Deal with North Korea 'very much in the making, US president says
Iran Press TV
Sat Mar 10, 2018 02:41AM
US President Donald Trump says an agreement is "very much in the making" with regard to resolving the existing dispute over North Korea's nuclear weapons program.
"The deal with North Korea is very much in the making and will be, if completed, a very good one for the World. Time and place to be determined," Trump tweeted on Friday.
The remarks came hours after the White House announced that the US president would not meet the North Korean leader if Pyongyang does not adopt "concrete steps."
"The president will not have the meeting without seeing concrete steps and concrete actions take place by North Korea, so the president will actually be getting something," White House spokeswoman Sarah Sanders told a news conference on Friday.

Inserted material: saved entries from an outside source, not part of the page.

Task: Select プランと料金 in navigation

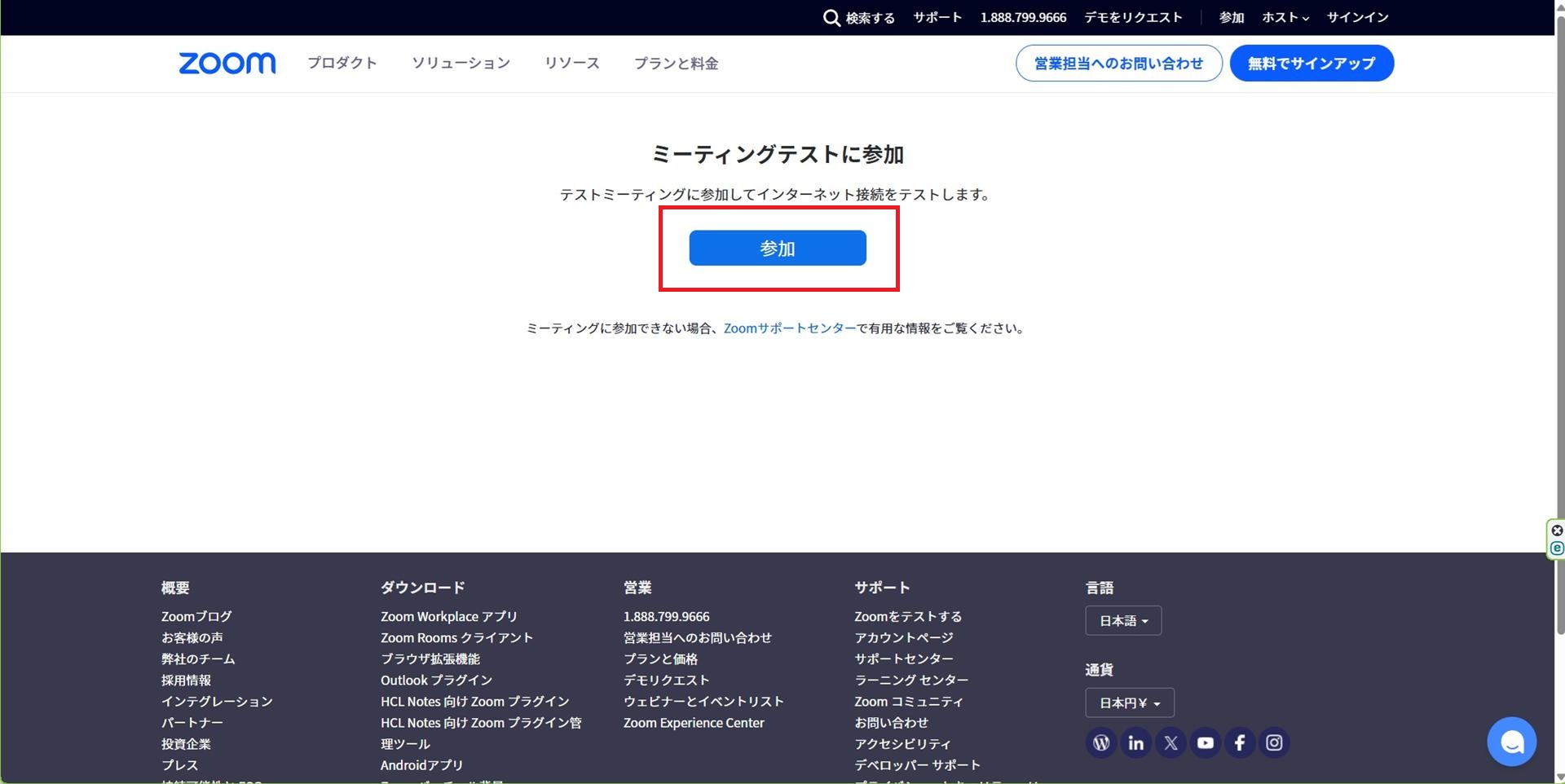Action: (x=676, y=64)
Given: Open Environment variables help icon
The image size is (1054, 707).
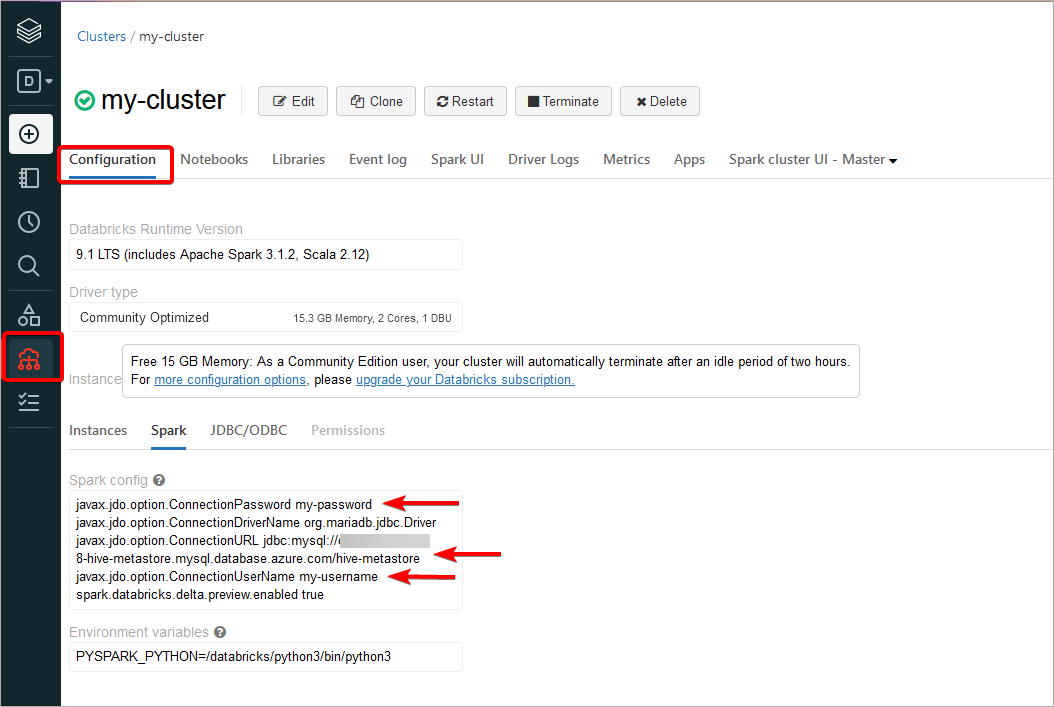Looking at the screenshot, I should 219,631.
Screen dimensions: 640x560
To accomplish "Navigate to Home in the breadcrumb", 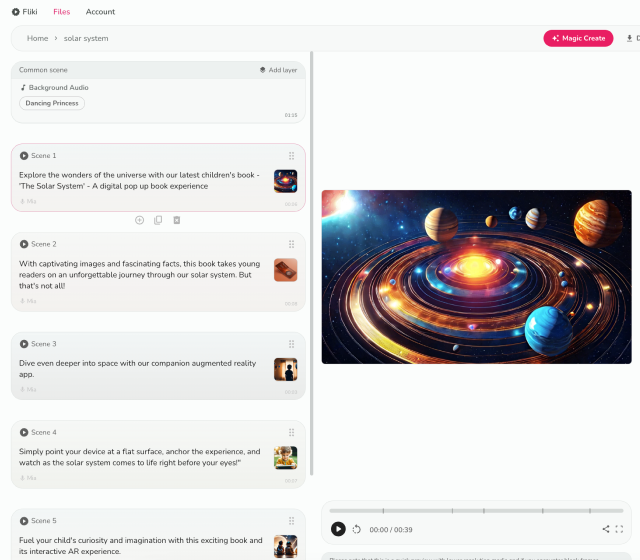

Sanders did not specify what actions Washington expects Pyongyang to take, but a White House official later said the US does not intend to set new conditions for talks with North Korean leader Kim Jong-un.
'Don't give legitimacy to North Korea'
Meanwhile, Senate Intelligence Committee Vice Chairman Mark Warner called on the White House to have calculated plans for any possible talks with the North Korean leader.
"The administration must go into any meeting with a plan to ensure that negotiations with Kim Jong-un produce real results, not a photo op that lends legitimacy" to North Korea, Warner said in a statement.
On Thursday, South Korean National Security Advisor Chung Eui-yong, who was in Washington to hold talks with US officials on the North Korean nuclear crisis, said Trump had expressed willingness to sit down with Kim "as soon as possible."
Chung, who had paid a visit to Pyongyang earlier this week, said he had passed on a message to Trump that Kim was "committed to demilitarization" and had "pledged that North Korea will refrain from any further nuclear or missile tests" if its security is guaranteed.
The summit would be the first between a North Korean leader and a sitting US president. Trump and Kim have repeatedly traded insults and threats of military attacks that raised fears of war between the two countries in recent months.
No venue or date has been announced for the summit, which is expected to be held in May, but Switzerland has expressed preparedness to facilitate the meeting.
The unexpected announcement has been welcomed by regional powers China and Russia as well as South Korea.
Tensions have been high between Washington and Pyongyang over North Korea's missile and nuclear programs.
Washington claims it prefers a diplomatic solution to crisis, but it has repeatedly threatened Pyongyang with military action.
After months of soaring tensions between the US and the North, temperatures cooled dramatically as South Korea hosted the Winter Olympics.
South Korea used the recently-held Winter Olympics in Pyeongchang as a major opportunity to open the doors for dialogue with the North.
The games in fact came amid some unprecedented escalation of hostilities between the North on one side and the United States and allies in Asia on the other. There was even a risk of an all-out nuclear confrontation in the region late last year when Pyongyang carried out a series of massive nuclear and missile tests.
North and South Korea have been separated by a heavily-militarized border since the three-year Korean War came to an end in 1953. The conflict ended with an armistice rather than a formal peace treaty and left many families separated at the two sides.
North Korea, for its part, says its nuclear arsenal is a deterrent against potential US aggression.